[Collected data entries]
*** Begin section ***

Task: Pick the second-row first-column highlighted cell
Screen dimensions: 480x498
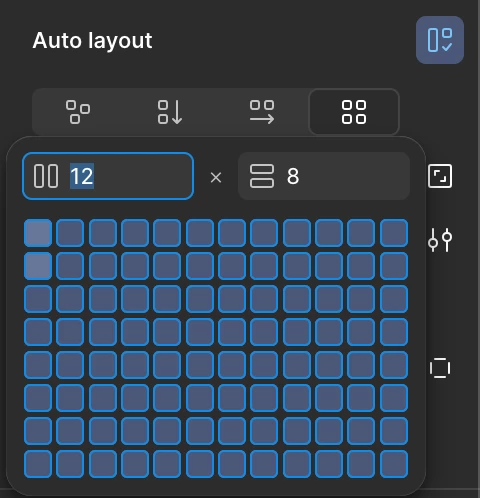Action: (x=38, y=266)
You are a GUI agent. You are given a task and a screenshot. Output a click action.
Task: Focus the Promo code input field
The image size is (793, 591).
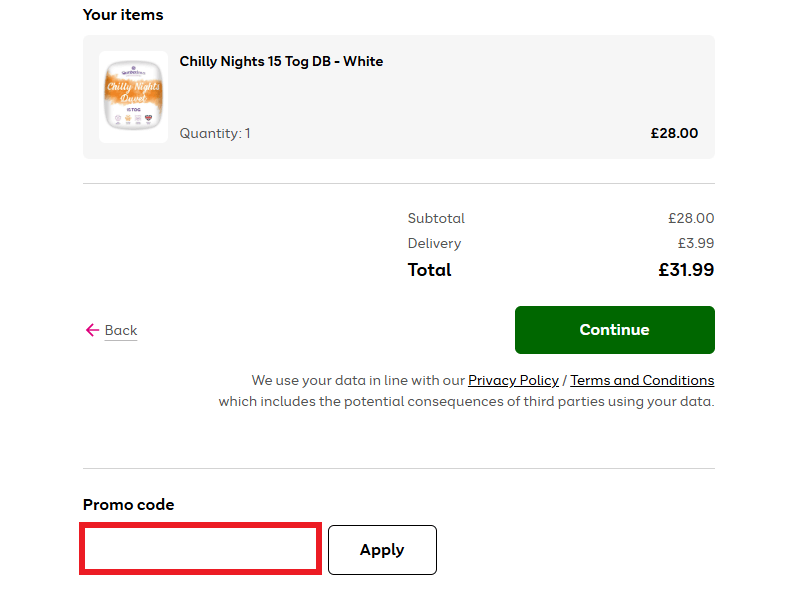[x=201, y=549]
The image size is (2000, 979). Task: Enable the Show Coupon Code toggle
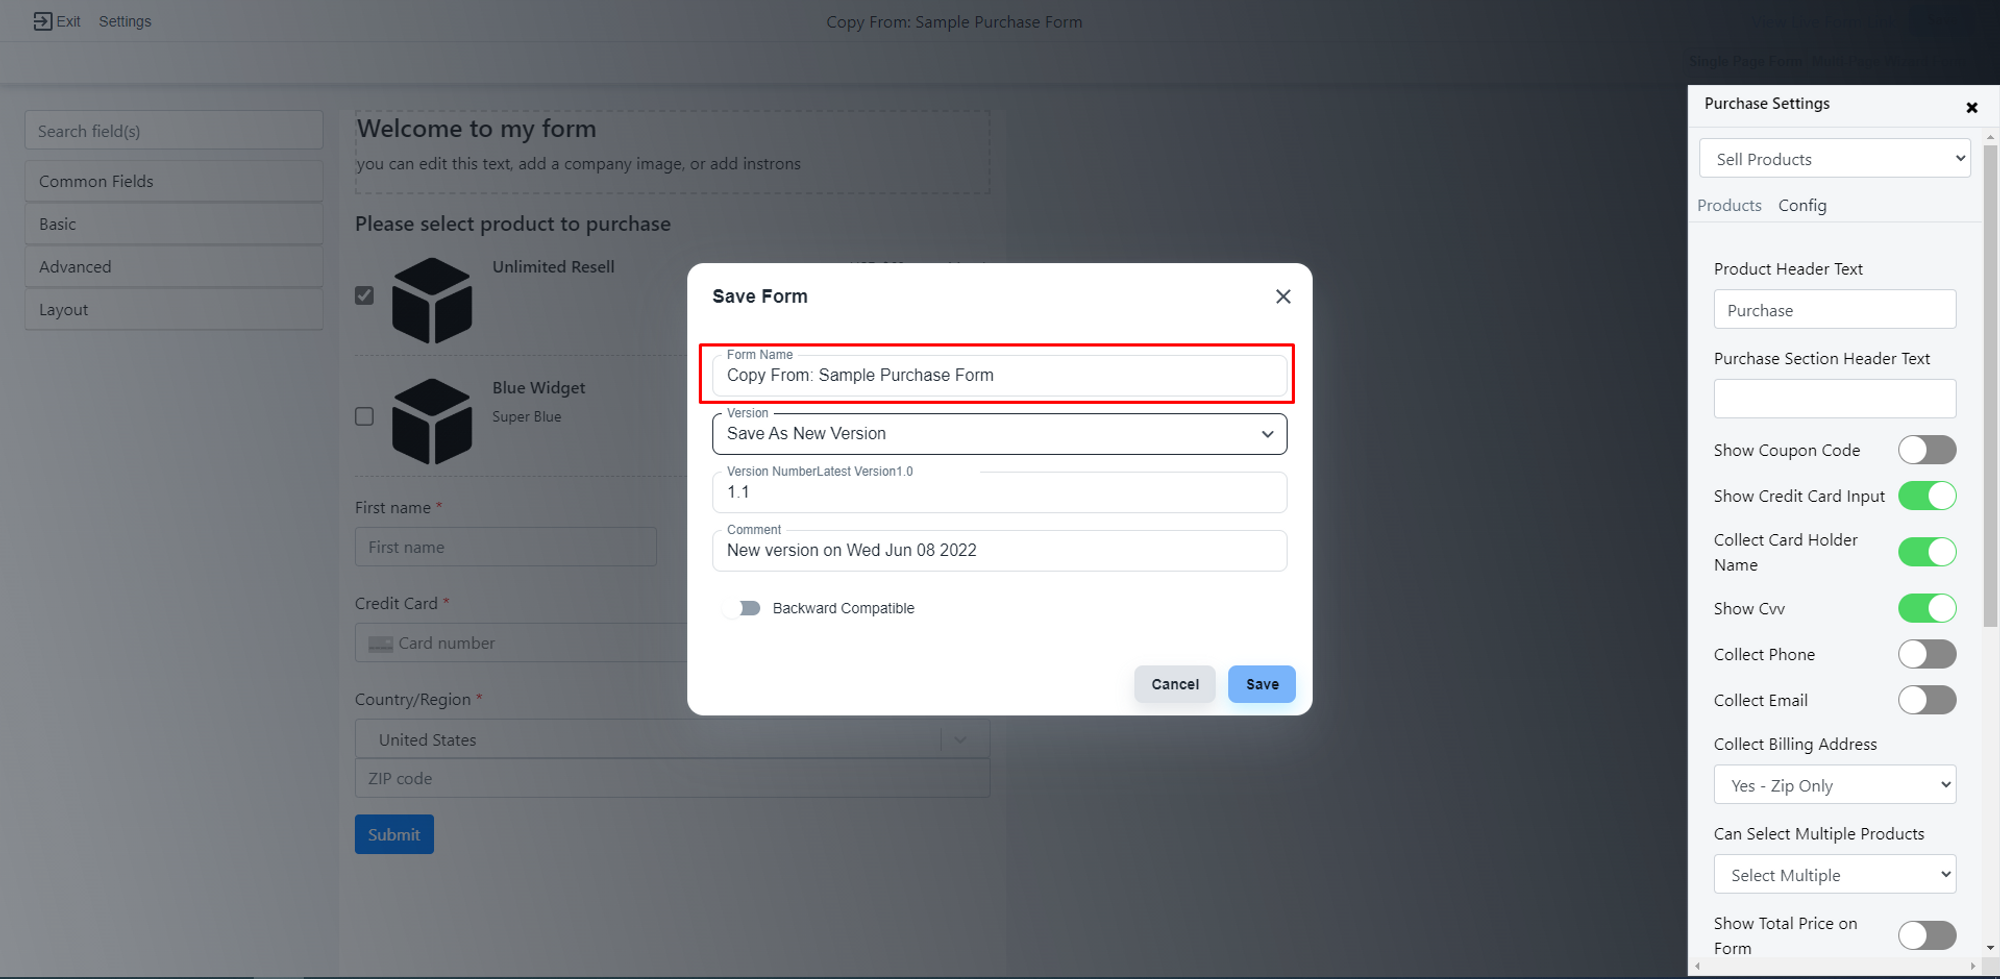click(1926, 450)
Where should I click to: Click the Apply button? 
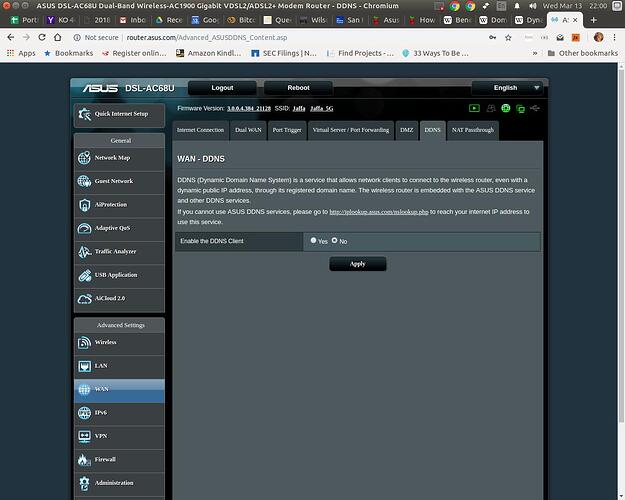pyautogui.click(x=358, y=264)
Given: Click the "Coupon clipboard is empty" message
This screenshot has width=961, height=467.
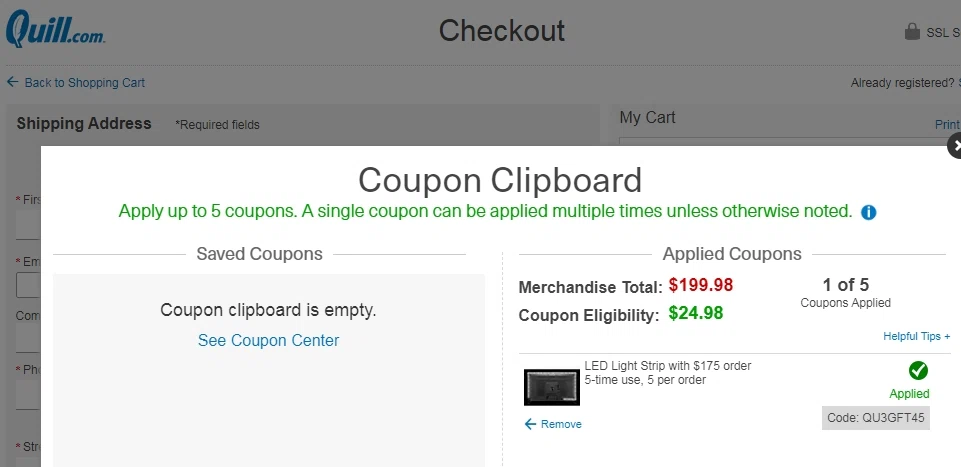Looking at the screenshot, I should tap(268, 310).
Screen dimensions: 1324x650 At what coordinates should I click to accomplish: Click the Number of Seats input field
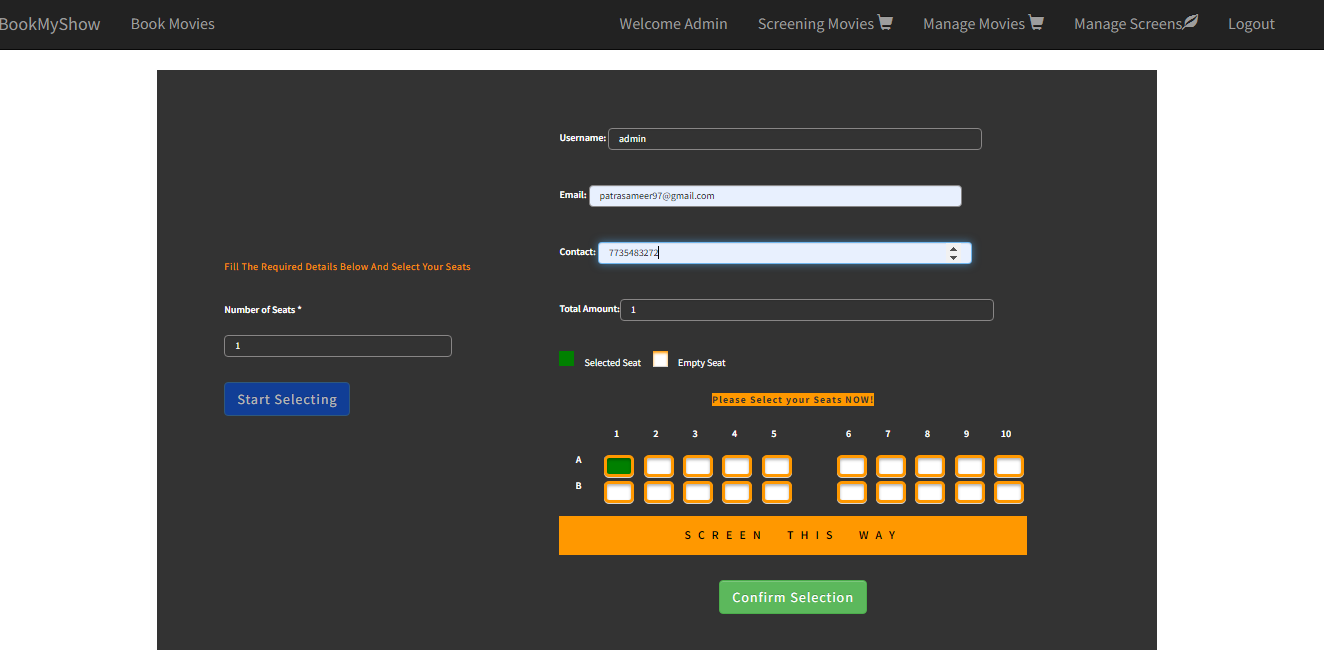[x=337, y=345]

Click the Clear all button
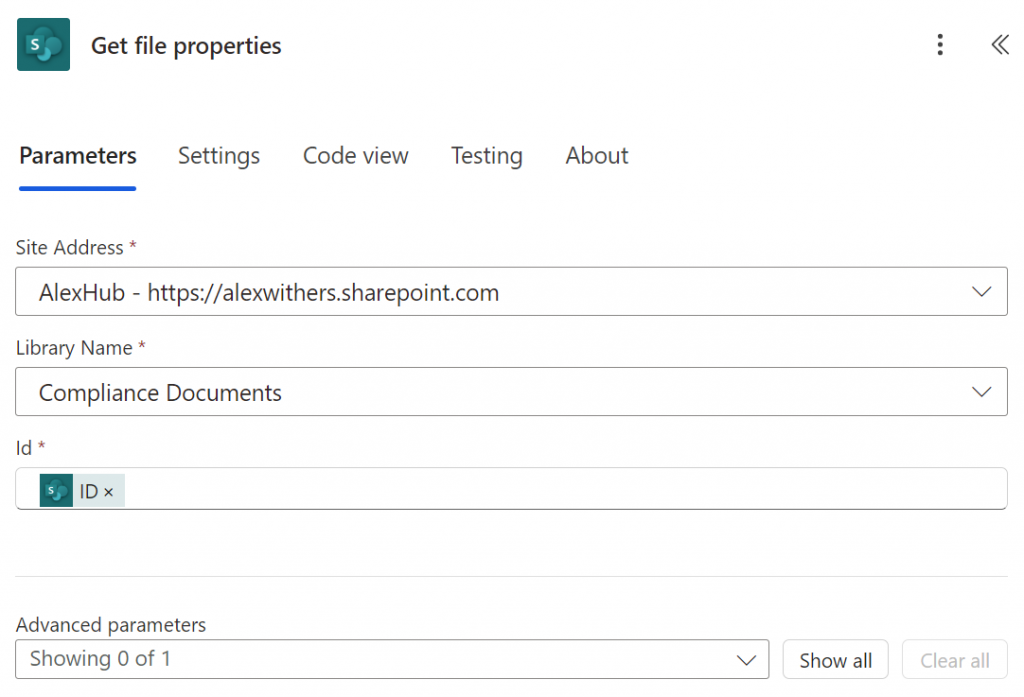(x=954, y=660)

*** End section ***

--- Prompt ---
The answer must consist solely of the lines from the line containing "Task: Focus the Promo code input field" to the end of the data, reproduced exactly, with every picture left out.

--- Output for this task ---
Task: Focus the Promo code input field
The image size is (793, 591).
[x=201, y=549]
The image size is (2000, 979). Task: Enable the Show Coupon Code toggle
click(1926, 450)
Where should I click to: Click the Apply button? 
pyautogui.click(x=358, y=264)
Given: Click the "Coupon clipboard is empty" message
This screenshot has width=961, height=467.
Looking at the screenshot, I should tap(268, 310).
Screen dimensions: 1324x650 At what coordinates should I click to accomplish: Click the Number of Seats input field
[x=337, y=345]

Click the Clear all button
(x=954, y=660)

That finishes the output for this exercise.